Written: Written July 16, 1920
Published:
First published in 1965 in the fifth Russian Edition of the Collected Works, Vol. 54.
Printed from the manuscript.
Source:
Lenin
Collected Works,
2nd English Printing,
Progress Publishers,
1971,
Moscow,
Volume 42,
page 203b.
Translated: Bernard Isaacs
Transcription\Markup:
D. Walters
Public Domain:
Lenin Internet Archive
(2003).
You may freely copy, distribute,
display and perform this work; as well as make derivative and
commercial works. Please credit “Marxists Internet
Archive” as your source.
• README
1) Badayev for M.C.S. [Moscow Consumers’ Society.—Editor.]
2) Badayev to be rehabilitated (through the Orgbureau).
3) A number of Petrograd food workers to be transferred to Moscow.
4) Petrograd to be placed under very strict supervision. [Points 2 and 4 in the manuscript are crossed out. Point 4 was not included in the adopted decision.—Editor.]
5) Petrograd, Moscow and all other food points to be put on, an equal footing in the distribution of bread and norms of issue.[2]
[1] The conflict between the Petrograd United Consumers’ Commune and the Petrograd Soviet was this. In the summer of 1920 a number of functionaries of the Executive Committee of the Petrograd Soviet headed by G. Zinoviev and the Petrograd Trade Union Council raised the question of issuing bread rations to workers not only for actual work days but also for holidays and non-working days. The Board of the Petrograd Commune (A. Y. Badayev and others) were opposed to this on the grounds that such an extra issue would violate the very principle on which the work ration was based and that, besides, the necessary supplies for this were lacking; in general, it might upset the regular issue of the work ration and shake the workers’ trust in the food supply system. The Petrograd Soviet, however, ignored the opinion of the Petrograd Commune Board and announced the issue of rations for holidays. Badayev refused to carry out this order and declared that the Board of the Petrograd Commune could not work under such conditions. On July 5, 1920, the Petrograd Gubernia Committee of the A.C.P.(B.), having discussed “Comrade Badayev’s refusal to accept the decision of the Large Presidium of June 23 providing for an increase in the bread ration, the issue of 5 lb. advance and the issue of rations to workers during holidays” resolved: “1. That all district bureaux and all functionaries of the Petrograd Commune shall be ordered to remain at work and discharge their duties without the slightest hitch until further notice from the Petrograd Party Committee and the Executive Committee. 2. That it be deemed necessary to radically change the personnel of the Petrograd Commune Board and instruct the Bureau of the Gubernia Committee together with the Presidium of the Executive Committee to appoint new comrades through the medium of the Control Council of the Petrograd Commune and to get in touch with Moscow on this question pending the convocation of a city conference of factory committees and unions” (Party Archives of the Party History Institute of the Leningrad Regional Committee of the C.P.S.U.).

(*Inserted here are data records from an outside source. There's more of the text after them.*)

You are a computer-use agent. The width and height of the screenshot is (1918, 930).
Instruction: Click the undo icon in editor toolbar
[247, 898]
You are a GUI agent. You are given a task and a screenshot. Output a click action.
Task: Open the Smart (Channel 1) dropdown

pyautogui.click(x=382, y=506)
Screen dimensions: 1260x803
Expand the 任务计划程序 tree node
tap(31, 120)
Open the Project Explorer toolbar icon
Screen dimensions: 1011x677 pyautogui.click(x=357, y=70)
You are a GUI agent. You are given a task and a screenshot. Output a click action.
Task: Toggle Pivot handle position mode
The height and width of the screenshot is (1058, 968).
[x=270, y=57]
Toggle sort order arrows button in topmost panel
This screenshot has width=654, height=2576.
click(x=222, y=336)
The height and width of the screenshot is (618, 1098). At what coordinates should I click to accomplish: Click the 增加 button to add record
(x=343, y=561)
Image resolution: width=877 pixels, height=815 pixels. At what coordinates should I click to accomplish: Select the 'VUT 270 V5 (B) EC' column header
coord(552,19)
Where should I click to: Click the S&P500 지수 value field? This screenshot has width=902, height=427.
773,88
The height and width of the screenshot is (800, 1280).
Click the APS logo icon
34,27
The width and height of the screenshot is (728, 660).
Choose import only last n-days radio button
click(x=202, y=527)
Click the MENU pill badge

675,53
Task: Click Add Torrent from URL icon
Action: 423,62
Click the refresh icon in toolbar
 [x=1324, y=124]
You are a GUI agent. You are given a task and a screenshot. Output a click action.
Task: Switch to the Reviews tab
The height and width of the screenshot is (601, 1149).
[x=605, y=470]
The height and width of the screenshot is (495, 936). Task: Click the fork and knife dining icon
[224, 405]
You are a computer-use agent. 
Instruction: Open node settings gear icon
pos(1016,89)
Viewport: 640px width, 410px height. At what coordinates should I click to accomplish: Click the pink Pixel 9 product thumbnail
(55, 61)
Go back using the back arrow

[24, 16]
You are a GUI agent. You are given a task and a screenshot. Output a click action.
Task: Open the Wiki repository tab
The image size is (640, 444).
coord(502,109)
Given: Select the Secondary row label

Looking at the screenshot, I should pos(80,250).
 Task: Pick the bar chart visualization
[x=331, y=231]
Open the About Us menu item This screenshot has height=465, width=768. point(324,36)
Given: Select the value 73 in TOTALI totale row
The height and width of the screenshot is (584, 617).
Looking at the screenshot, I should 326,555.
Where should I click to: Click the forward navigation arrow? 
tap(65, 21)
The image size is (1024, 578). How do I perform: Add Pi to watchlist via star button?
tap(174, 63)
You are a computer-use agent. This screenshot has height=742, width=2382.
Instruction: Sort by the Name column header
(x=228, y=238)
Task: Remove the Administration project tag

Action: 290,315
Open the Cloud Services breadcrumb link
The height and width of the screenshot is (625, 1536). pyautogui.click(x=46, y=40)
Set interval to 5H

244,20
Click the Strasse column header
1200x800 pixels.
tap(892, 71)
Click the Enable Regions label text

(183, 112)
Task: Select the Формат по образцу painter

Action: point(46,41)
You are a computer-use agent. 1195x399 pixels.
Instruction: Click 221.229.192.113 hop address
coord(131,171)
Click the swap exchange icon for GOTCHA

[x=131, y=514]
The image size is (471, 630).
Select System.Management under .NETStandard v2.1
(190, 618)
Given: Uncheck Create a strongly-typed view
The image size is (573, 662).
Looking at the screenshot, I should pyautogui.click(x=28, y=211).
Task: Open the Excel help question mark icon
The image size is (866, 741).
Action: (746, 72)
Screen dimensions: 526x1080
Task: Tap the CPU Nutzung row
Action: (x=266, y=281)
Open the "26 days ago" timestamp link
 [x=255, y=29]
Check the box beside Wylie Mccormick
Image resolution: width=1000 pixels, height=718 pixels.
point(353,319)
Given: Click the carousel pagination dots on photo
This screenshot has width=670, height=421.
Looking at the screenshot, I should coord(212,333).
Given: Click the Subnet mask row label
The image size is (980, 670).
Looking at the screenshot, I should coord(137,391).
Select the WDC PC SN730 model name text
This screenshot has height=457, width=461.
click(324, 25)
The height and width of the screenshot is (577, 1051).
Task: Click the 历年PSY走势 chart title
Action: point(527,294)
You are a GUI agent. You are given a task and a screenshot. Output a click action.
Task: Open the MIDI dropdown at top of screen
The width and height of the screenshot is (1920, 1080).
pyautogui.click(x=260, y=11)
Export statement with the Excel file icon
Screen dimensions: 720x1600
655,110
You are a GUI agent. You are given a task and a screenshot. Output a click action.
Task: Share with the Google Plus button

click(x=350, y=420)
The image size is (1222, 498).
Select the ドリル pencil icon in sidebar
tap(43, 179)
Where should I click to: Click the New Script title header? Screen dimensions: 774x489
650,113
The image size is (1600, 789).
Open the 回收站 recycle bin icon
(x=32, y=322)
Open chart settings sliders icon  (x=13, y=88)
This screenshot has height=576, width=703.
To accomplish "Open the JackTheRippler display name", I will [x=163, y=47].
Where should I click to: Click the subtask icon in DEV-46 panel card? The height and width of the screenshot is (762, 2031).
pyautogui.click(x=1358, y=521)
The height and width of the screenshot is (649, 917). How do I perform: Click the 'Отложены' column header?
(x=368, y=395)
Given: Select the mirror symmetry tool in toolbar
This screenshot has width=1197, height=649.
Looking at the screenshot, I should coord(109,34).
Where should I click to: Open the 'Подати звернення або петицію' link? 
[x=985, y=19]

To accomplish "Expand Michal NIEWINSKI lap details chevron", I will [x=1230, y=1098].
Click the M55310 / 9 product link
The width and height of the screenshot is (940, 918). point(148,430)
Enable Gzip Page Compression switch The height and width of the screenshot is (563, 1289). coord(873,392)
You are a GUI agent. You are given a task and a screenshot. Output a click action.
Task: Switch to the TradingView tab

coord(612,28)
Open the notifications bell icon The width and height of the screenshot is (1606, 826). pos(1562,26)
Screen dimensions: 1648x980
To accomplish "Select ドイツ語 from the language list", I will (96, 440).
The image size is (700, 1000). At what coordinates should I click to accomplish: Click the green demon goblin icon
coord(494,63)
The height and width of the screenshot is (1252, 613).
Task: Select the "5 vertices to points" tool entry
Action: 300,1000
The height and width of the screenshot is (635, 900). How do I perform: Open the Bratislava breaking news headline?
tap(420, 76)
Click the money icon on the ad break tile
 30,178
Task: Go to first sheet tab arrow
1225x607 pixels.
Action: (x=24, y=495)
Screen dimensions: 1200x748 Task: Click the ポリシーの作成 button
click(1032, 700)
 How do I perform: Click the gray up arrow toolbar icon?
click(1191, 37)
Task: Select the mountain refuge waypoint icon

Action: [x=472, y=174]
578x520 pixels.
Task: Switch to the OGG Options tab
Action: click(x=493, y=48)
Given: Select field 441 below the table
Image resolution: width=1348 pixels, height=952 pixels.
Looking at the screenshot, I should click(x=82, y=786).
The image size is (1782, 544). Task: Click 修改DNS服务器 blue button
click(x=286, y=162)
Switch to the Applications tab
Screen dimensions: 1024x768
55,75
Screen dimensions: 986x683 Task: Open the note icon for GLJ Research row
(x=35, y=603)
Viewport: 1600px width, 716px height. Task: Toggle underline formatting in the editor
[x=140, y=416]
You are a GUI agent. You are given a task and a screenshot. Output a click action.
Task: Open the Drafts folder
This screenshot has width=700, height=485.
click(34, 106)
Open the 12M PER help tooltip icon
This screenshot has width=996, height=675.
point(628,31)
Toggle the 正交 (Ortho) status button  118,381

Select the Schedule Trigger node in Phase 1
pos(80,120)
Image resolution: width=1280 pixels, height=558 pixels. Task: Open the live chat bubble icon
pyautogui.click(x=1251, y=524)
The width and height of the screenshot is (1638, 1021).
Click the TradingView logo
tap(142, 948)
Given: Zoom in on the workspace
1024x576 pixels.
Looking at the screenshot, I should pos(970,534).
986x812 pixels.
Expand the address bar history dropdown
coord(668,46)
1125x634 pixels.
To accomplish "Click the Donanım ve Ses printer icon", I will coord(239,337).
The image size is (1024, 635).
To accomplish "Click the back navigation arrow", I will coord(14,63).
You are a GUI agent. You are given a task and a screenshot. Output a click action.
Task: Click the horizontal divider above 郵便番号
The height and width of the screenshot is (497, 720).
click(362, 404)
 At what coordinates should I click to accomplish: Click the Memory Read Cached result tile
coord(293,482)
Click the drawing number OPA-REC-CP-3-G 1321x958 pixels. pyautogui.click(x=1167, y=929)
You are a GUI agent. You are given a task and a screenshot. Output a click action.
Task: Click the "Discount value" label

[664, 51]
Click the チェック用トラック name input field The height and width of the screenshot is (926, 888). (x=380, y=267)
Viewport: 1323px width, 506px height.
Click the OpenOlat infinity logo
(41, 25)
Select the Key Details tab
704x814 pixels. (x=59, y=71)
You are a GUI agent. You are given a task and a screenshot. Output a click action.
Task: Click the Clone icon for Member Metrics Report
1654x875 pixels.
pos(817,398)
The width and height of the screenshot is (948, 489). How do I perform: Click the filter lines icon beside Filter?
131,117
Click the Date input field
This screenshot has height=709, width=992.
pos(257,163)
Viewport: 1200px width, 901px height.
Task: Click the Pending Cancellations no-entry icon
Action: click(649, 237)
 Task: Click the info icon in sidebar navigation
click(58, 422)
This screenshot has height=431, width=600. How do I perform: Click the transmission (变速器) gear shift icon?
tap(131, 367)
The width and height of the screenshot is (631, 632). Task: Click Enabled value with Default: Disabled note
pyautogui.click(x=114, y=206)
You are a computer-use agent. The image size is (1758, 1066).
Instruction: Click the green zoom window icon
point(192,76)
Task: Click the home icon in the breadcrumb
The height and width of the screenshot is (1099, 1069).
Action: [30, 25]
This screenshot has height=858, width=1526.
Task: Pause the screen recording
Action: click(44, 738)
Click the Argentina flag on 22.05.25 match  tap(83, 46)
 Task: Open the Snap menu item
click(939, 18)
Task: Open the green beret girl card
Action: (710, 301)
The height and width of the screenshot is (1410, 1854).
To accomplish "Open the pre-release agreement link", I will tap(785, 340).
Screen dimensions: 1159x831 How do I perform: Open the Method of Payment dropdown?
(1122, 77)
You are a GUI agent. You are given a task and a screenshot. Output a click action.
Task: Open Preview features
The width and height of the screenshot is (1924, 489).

[2] The conflict between the Petrograd Commune and the Petrograd Soviet was discussed at a plenary meeting of the C.C., R.C.P.(B.) on July 16, 1920, at which Lenin wrote his draft decision. Lenin’s motion was adopted. Taking into consideration that the existing relations between the functionaries of the Petrograd Commune and the Petrograd Soviet were likely to lead to further conflicts, the CC. resolved to have A. Badayev and a number of other Petrograd Commune workers transferred to Moscow. Badayev was appointed Chairman of the Moscow Consumers’ Society.